Task item: Wherever the word "computer" turns up in a line of the entries, copy that line.
─── Information supplied
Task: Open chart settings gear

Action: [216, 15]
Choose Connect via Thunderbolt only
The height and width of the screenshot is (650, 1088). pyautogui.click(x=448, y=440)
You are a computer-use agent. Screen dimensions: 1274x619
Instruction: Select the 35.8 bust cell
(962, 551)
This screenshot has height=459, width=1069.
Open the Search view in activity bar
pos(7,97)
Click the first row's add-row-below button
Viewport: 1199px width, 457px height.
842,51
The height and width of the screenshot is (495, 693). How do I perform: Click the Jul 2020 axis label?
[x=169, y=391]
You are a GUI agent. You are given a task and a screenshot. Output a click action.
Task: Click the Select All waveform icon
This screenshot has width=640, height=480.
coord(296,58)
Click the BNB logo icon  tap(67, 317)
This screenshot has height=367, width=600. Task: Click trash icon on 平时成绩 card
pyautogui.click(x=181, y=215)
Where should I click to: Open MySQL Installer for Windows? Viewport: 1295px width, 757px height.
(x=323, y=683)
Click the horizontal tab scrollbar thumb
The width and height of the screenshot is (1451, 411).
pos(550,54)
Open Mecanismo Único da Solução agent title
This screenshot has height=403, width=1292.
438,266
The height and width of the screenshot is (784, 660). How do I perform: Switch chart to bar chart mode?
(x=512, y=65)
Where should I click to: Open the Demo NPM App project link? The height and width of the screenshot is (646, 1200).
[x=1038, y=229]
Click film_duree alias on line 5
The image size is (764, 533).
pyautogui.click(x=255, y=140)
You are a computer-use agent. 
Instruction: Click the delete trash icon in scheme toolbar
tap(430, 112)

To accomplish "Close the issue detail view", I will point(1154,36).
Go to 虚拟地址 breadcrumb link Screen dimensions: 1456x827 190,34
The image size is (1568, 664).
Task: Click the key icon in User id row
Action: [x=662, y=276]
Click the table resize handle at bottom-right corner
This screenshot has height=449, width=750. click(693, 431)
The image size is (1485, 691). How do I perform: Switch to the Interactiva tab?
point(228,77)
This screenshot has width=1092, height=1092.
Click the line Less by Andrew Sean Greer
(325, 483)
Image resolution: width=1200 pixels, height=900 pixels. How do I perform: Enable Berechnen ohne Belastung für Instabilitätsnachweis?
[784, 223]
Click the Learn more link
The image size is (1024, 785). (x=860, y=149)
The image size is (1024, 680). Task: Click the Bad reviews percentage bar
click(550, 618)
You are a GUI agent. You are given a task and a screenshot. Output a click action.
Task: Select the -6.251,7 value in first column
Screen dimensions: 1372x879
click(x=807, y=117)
──────
Final answer:
You are a computer-use agent. Screen dimensions: 1274x619
You are a computer-use agent. 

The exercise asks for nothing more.